Lots of people are either laughing or fretting about Donald Trump’s rise in the polls. If you don’t understand why all polls are not created equally, you might be one of them. I am not talking about the credibility of a particular pollster or even the number of months between now and the actual casting of votes, but rather the question being asked and whether that question has any relevance whatsoever.
A national Republican (or Democratic) primary poll, like the ones that show Trump leading the field, might have some relevance if we chose party nominees in a nationwide primary, or even if all primaries were held on the same day. Neither is the case. As we all know, the nominating contest is instead a series of state primaries and caucuses over the course of about five months, an electoral gauntlet that not only produces its own momentum but which shows national front-runners are often quite weak in any given state. To put the relevance of national polls in context — especially those taken this far before voting begins — consider that four years ago today Michele Bachmann, who suspended her campaign after one state contest (Iowa), was running in second place nationally among Republicans. In third place, soon to rise to a double-digit lead over eventual nominee Mitt Romney and the rest of the field, was Rick Perry, whose campaign didn’t make it to the third state. Five different candidates held a national lead in the GOP contest at some point in the 2012 cycle; the last person to reach that level, Rick Santorum, finished ahead of all but Romney.
A deeper look at the national polls is instructive. At Five Thirty Eight, Harry Enten explains that while Trump is thought to have particular appeal to the far-right end of the GOP electorate, his support is actually relatively even across different segments of the party’s voters. But, somewhat counter-intuitively, this is probably bad news for the Donald: “(T)he broad, shallow nature of Trump’s support suggests it’s due mostly to near-universal name recognition, thanks in part to being in the news more often than the news anchors.” We will know more about Trump’s real support, Enten writes, “once the novelty wears off.” And within a piece (“Donald Trump is the world’s greatest troll”) by Five Thirty Eight’s editor, Nate Silver, there’s a chart showing how bettors at the prediction market Betfair rate Trump’s chances of capturing the nomination: just 5 percent, barely above Mike Huckabee and Benjamin Carson, who each are at 3 percent. Instead, bettors still think there’s a nearly 75 percent chance that the nominee is either Jeb Bush, Marco Rubio or Scott Walker. Chances are, they’re right on the money.

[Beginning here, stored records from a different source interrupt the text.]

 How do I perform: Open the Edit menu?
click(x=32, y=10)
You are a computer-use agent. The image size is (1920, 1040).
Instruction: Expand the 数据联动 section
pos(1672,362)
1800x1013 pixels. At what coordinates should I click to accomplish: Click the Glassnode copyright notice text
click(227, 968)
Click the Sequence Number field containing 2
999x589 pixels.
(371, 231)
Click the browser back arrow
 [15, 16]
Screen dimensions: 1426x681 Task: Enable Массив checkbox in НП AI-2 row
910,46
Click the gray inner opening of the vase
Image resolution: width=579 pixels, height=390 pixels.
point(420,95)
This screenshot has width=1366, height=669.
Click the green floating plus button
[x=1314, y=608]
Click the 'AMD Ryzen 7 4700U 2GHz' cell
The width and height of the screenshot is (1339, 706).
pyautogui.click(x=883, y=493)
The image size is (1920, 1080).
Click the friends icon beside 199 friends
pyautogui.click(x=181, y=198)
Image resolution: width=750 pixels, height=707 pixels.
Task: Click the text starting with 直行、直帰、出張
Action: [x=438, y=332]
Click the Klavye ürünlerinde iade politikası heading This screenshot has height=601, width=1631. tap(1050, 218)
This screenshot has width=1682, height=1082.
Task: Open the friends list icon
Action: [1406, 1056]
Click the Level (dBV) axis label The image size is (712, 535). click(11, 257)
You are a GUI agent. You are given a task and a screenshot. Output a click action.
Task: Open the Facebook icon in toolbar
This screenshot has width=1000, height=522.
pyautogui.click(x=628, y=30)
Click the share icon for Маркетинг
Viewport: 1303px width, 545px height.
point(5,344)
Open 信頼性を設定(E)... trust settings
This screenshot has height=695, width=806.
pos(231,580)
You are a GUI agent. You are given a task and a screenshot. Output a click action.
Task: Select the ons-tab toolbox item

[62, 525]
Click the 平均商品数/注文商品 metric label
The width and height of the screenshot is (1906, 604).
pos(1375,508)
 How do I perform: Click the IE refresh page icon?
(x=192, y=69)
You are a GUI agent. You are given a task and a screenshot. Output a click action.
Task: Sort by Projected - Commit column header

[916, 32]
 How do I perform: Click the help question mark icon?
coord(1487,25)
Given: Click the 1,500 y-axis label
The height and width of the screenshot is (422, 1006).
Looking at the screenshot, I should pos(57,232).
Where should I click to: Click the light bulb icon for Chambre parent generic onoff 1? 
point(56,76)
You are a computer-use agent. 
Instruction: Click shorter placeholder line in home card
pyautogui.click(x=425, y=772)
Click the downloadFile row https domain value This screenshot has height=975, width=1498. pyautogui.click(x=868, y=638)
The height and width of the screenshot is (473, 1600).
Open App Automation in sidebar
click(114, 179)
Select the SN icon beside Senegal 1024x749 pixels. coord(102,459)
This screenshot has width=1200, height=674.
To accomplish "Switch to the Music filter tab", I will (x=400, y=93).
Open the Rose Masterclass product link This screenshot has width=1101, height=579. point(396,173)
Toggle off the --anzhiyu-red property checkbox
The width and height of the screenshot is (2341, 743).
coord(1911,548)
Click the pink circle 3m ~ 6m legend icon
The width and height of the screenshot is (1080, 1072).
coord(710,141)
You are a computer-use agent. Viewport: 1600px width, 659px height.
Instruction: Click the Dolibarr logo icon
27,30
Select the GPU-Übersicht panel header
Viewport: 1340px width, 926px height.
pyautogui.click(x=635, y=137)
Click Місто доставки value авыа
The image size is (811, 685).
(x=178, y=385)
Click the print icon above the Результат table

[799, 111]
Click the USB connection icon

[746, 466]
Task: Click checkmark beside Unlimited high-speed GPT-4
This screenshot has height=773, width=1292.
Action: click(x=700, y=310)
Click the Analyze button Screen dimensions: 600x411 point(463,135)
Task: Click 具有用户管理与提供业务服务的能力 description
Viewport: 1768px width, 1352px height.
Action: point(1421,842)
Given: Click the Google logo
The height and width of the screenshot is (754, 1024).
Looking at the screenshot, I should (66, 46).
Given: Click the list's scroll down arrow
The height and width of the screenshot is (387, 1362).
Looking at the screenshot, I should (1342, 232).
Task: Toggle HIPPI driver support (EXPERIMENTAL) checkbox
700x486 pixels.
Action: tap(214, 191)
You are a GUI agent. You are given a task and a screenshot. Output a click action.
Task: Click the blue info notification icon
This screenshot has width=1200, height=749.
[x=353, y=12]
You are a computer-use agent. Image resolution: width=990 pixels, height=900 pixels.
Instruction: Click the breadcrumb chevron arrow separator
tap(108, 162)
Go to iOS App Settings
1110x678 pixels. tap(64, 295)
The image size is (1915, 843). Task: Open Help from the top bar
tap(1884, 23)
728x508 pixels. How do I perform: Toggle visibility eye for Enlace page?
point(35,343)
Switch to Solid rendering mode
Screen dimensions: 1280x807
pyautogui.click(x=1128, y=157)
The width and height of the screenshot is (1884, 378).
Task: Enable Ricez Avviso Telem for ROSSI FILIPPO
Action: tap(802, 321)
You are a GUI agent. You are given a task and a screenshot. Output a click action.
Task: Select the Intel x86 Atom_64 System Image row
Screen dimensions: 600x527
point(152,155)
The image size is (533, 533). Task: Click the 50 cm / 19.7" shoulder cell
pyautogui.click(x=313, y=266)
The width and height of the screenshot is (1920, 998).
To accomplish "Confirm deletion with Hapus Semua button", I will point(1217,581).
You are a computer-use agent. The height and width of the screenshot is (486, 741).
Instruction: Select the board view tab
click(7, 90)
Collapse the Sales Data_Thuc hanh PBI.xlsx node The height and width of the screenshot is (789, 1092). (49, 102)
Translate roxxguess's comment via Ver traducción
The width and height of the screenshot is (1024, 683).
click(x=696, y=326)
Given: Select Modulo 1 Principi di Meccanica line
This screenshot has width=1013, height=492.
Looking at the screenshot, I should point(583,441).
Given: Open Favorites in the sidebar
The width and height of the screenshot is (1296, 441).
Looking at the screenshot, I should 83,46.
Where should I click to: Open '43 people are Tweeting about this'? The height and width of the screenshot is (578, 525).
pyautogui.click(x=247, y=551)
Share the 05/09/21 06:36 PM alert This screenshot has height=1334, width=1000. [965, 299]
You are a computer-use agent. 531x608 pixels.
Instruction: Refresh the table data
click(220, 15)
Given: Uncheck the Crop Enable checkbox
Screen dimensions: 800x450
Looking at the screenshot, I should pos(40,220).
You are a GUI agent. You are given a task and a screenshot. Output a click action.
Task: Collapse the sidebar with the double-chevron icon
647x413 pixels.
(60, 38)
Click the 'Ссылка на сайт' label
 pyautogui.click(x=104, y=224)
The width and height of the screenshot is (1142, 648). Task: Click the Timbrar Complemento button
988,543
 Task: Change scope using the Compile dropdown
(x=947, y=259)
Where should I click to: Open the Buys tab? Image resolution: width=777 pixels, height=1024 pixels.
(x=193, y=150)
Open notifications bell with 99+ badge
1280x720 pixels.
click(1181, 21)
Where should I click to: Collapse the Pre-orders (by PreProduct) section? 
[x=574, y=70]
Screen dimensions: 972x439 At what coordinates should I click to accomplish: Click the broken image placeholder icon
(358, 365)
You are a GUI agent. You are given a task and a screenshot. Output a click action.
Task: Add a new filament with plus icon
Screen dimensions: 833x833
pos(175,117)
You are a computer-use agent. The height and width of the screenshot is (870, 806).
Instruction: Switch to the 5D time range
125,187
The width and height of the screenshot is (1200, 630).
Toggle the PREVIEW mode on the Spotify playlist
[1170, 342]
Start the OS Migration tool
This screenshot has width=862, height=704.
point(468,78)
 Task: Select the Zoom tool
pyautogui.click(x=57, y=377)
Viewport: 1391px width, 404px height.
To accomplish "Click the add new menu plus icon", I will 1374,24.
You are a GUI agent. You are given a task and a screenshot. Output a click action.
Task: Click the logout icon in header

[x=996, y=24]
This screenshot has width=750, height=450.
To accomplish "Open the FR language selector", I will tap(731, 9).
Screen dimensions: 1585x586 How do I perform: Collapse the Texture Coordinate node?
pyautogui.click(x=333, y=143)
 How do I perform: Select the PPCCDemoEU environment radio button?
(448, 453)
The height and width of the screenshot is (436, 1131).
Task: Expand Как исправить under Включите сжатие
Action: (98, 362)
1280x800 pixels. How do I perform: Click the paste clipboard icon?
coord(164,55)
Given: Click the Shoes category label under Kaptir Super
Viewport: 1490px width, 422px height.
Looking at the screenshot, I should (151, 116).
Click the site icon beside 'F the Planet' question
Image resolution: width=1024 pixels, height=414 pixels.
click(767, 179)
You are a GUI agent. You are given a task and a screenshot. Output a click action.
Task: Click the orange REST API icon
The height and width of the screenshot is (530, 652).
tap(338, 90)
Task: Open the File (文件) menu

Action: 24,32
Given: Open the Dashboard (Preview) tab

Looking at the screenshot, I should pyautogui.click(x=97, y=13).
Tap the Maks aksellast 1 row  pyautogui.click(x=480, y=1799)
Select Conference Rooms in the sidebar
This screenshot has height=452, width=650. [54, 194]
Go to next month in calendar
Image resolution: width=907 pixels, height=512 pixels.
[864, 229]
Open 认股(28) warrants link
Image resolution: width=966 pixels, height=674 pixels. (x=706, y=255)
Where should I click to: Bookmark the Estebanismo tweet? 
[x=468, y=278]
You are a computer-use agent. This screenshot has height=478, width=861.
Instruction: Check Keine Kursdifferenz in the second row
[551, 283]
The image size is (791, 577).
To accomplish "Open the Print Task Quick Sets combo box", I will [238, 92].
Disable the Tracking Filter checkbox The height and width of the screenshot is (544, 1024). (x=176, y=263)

So, what does state-level polling tell us at this point? In Iowa, Walker still holds a nearly double-digit lead over Bush, with Trump in a tie with Rand Paul for third place. (It is worth noting Romney led the polls there only briefly before finishing in a virtual tie with Santorum, who never led.) Bush still leads in New Hampshire, although the data in the Real Clear Politics average are a bit old at this point. There aren’t data current enough to be worth mentioning from South Carolina at the moment. In short, to believe Trump stands even a decent chance of becoming the nominee is to ignore the history that says the Republican Party is by far the less prone to surprises of our two major parties.
In fact, if anyone should be truly worried about what the polls are saying this far out, it’s probably Hillary Clinton.
Despite Clinton’s consistent lead in national head-to-head polls over potential GOP rivals, state-level polls suggest she’s losing ground where it matters most. Here’s a summary by The Hill of new data from Quinnipiac in three swing states:
“In Iowa, Rubio and Walker both hold an 8-percentage point lead over Clinton, while Bush would defeat her in the hypothetical matchup by 6 points.
“In Colorado, Walker holds the largest lead over Clinton — 9 percentage points. Rubio follows shortly behind with an 8-point margin, while Bush leads by 5 percentage points.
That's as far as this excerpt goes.